CIMdata PLM Industry Summary Online Archive

20 May 2009

Financial News

Synopsys Posts Financial Results for Second Quarter Fiscal Year 2009

Synopsys, Inc. reported results for its second quarter ended April 30, 2009.

For the second quarter of fiscal 2009, Synopsys reported revenue of $336.8 million, a 3.8 percent increase compared to $324.6 million for the second quarter of fiscal 2008.

"Synopsys continues to execute well in an environment that still shows signs of economic stress," said Aart de Geus, chairman and CEO of Synopsys. "Customers are choosing Synopsys for its strong technology, global support, continued investment in the future, and financial strength."

GAAP Results

On a generally accepted accounting principles (GAAP) basis, net income for the second quarter of fiscal 2009 was $48.3 million, or $0.33 per share, compared to $39.4 million, or $0.27 per share, for the second quarter of fiscal 2008.

Non-GAAP Results

On a non-GAAP basis, net income for the second quarter of fiscal 2009 was $65.9 million, or $0.45 per share, compared to non-GAAP net income of $59.7 million, or $0.41 per share, for the second quarter of fiscal 2008. Reconciliation between GAAP and non-GAAP results is provided at the end of this press release.

Financial Targets

Synopsys also provided its financial targets for the third quarter and full fiscal year 2009. These targets constitute forward-looking information and are based on current expectations. For a discussion of factors that could cause actual results to differ materially from these targets, see "Forward-Looking Statements".

Third Quarter of Fiscal Year 2009 Targets:

Revenue: $342 million - $350 million

GAAP expenses: $284.5 million - $300 million

Non-GAAP expenses: $261 million - $271 million

Other income and expense: $0 - $3 million

Tax rate applied in non-GAAP net income calculations: approximately 27 percent

Fully diluted outstanding shares: 144 million - 149 million

GAAP earnings per share: $0.26 - $0.31

Non-GAAP earnings per share: $0.40 - $0.42

Revenue from backlog: greater than 90 percent

Full-Year Fiscal Year 2009 Targets:

Revenue: approximately $1.35 billion - $1.38 billion

Other income and expense: $14 million - $18 million

Tax rate applied in non-GAAP net income calculations: approximately 27 percent

Fully diluted outstanding shares: 144 million - 149 million

GAAP earnings per share: $1.11 - $1.26

Non-GAAP earnings per share: $1.62 - $1.72

Cash flow from operations: $170 million - $190 million (excludes potential impact of a tentative settlement with the Internal Revenue Service, described below)

In the second quarter, the Company reached a tentative settlement with the IRS that would resolve a dispute regarding its 2002-2004 returns, primarily associated with the acquisition of Avant!. The tentative settlement is subject to further approval by the government.

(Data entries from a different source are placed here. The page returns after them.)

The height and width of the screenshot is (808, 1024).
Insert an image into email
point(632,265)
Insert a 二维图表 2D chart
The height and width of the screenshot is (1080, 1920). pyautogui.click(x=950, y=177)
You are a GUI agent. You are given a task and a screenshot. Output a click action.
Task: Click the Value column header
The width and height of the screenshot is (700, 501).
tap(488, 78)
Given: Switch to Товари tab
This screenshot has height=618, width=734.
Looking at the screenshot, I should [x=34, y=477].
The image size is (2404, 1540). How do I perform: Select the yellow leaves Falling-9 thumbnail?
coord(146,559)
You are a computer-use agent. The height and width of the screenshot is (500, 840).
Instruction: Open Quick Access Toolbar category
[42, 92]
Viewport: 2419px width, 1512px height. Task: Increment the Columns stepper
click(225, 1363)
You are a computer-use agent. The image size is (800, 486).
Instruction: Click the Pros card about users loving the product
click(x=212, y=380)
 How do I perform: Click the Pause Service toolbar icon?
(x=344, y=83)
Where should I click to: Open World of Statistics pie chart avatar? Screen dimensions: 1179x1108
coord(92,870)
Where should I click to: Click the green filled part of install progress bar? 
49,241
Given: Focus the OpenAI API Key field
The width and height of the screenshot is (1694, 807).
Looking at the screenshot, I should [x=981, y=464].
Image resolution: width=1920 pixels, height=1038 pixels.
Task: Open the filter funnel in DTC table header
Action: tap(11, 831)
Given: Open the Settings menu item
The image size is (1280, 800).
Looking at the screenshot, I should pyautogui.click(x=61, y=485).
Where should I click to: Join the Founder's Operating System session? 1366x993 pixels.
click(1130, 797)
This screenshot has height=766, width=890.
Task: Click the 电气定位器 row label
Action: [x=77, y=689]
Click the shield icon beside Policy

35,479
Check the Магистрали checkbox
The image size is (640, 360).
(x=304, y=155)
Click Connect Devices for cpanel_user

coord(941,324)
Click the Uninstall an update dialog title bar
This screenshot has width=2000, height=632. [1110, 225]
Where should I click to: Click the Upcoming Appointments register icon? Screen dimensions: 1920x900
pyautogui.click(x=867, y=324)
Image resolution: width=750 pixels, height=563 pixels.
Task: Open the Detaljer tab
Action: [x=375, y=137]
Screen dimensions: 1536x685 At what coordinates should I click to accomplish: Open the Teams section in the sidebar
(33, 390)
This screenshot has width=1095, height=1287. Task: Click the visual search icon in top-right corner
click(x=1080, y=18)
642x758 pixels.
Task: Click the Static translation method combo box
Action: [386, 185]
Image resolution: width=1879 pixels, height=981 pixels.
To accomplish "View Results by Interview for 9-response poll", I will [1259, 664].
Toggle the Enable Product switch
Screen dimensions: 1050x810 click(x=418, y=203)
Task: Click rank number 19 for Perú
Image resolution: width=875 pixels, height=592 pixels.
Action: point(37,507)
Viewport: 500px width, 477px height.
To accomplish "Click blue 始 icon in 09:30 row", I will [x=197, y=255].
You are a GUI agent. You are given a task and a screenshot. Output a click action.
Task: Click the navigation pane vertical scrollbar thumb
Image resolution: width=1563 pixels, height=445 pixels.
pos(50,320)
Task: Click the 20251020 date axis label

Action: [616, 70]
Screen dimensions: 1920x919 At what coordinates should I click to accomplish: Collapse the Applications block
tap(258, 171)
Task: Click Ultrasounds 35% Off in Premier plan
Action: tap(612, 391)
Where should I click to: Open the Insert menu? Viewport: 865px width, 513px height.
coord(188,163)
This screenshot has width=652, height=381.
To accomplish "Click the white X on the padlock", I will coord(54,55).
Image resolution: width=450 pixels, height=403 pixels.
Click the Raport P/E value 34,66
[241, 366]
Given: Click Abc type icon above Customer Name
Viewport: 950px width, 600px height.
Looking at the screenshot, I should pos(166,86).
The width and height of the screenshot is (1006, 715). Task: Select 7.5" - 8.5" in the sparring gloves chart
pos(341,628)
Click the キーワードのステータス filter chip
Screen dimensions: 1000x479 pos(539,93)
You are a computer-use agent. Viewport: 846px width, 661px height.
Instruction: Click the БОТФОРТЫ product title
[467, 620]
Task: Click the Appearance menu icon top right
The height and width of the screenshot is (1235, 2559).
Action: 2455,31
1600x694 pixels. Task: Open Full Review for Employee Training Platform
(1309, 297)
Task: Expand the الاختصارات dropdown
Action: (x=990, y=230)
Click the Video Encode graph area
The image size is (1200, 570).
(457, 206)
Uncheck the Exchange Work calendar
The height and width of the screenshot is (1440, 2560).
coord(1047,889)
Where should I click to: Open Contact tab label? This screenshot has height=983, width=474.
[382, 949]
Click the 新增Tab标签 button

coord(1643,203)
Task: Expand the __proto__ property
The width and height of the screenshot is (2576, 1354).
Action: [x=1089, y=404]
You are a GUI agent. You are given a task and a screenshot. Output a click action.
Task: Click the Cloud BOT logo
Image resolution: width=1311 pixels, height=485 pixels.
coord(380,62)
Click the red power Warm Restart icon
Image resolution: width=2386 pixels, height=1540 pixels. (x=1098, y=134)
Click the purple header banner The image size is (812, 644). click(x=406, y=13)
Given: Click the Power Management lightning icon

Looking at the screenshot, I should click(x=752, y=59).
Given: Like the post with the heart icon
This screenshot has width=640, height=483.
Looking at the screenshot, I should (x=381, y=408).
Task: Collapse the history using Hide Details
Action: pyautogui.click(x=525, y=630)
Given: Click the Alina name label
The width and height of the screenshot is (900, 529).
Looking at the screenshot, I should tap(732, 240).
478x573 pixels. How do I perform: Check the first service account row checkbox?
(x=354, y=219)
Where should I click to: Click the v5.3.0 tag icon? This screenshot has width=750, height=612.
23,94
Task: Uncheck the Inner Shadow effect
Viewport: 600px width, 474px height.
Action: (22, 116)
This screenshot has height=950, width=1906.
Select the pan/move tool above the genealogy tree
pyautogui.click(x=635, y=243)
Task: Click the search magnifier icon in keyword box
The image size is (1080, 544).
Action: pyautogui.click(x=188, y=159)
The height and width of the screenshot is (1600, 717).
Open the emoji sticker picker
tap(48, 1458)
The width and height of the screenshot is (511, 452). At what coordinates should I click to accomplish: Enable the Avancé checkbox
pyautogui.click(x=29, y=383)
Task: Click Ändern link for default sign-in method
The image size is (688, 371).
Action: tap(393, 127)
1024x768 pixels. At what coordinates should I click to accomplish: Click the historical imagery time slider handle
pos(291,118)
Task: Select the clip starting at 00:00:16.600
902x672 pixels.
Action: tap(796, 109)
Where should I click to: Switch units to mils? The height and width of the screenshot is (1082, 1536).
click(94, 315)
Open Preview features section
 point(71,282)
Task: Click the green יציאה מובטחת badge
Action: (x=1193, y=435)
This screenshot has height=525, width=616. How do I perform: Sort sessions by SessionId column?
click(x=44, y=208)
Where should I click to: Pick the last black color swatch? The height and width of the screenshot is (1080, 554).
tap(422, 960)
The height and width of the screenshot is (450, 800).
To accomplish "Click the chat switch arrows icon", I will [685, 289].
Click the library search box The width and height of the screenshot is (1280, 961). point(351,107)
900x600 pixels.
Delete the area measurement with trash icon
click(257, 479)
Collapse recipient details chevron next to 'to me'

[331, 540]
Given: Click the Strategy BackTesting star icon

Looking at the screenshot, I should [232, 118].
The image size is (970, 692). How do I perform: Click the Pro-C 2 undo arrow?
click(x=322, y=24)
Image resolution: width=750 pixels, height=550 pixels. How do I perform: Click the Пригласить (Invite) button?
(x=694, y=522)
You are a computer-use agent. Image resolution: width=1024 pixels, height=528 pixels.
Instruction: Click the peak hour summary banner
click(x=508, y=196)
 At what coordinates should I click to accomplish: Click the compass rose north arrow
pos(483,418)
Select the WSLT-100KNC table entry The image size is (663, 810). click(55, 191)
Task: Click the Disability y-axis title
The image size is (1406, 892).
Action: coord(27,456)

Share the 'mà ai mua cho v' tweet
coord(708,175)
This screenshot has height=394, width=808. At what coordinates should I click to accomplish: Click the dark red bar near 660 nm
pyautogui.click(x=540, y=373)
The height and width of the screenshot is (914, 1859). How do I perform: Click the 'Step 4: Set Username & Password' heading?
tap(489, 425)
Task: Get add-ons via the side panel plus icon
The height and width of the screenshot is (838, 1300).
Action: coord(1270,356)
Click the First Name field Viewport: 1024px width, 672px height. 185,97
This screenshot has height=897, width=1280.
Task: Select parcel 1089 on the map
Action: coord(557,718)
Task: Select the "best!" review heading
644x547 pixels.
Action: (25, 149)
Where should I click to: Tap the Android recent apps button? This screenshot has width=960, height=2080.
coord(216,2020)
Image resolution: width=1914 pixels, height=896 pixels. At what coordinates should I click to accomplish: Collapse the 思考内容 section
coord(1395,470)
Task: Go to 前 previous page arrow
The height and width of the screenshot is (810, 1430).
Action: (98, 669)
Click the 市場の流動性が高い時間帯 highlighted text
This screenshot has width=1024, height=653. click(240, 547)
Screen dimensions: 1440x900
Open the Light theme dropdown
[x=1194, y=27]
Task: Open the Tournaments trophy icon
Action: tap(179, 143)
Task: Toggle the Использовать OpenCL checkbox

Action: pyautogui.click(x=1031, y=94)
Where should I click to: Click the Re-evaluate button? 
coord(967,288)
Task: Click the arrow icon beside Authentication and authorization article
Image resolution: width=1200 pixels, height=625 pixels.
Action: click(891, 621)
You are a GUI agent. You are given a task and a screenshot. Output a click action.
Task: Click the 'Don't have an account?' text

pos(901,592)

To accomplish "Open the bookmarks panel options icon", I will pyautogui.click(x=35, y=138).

If approved, we do not expect a material impact to the Company's income statement. However, we do expect it to result in a cash payment to the IRS of approximately $50 million, most likely within the next 12 months. If the tentative settlement is approved, this payment would be fully offset by tax reductions in future years.

GAAP Reconciliation

Synopsys continues to provide all information required in accordance with GAAP, but believes evaluating its ongoing operating results may not be as useful if an investor is limited to reviewing only GAAP financial measures. Accordingly, Synopsys presents non-GAAP financial measures in reporting its financial results to provide investors with an additional tool to evaluate Synopsys' operating results in a manner that focuses on what Synopsys believes to be its ongoing business operations and what Synopsys uses to evaluate its ongoing operations and for internal planning and forecasting purposes. Synopsys' management does not itself, nor does it suggest that investors should, consider such non-GAAP financial measures in isolation from, or as a substitute for, financial information prepared in accordance with GAAP. Synopsys' management believes it is useful for itself and investors to review, as applicable, both GAAP information that includes: (i) share-based compensation; (ii) the amortization of acquired intangible assets and in-process research and development charges; and (iii) the income tax effect of the non-GAAP pre-tax adjustments from the provision for income taxes; and the non-GAAP measures that exclude such information in order to assess the performance of Synopsys' business and for planning and forecasting in subsequent periods. Whenever Synopsys uses such a non-GAAP financial measure, it provides a reconciliation of the non-GAAP financial measure to the most closely applicable GAAP financial measure. Investors are encouraged to review the related GAAP financial measures and the reconciliation of these non-GAAP financial measures to their most directly comparable GAAP financial measure as detailed in the full press release with financial tables.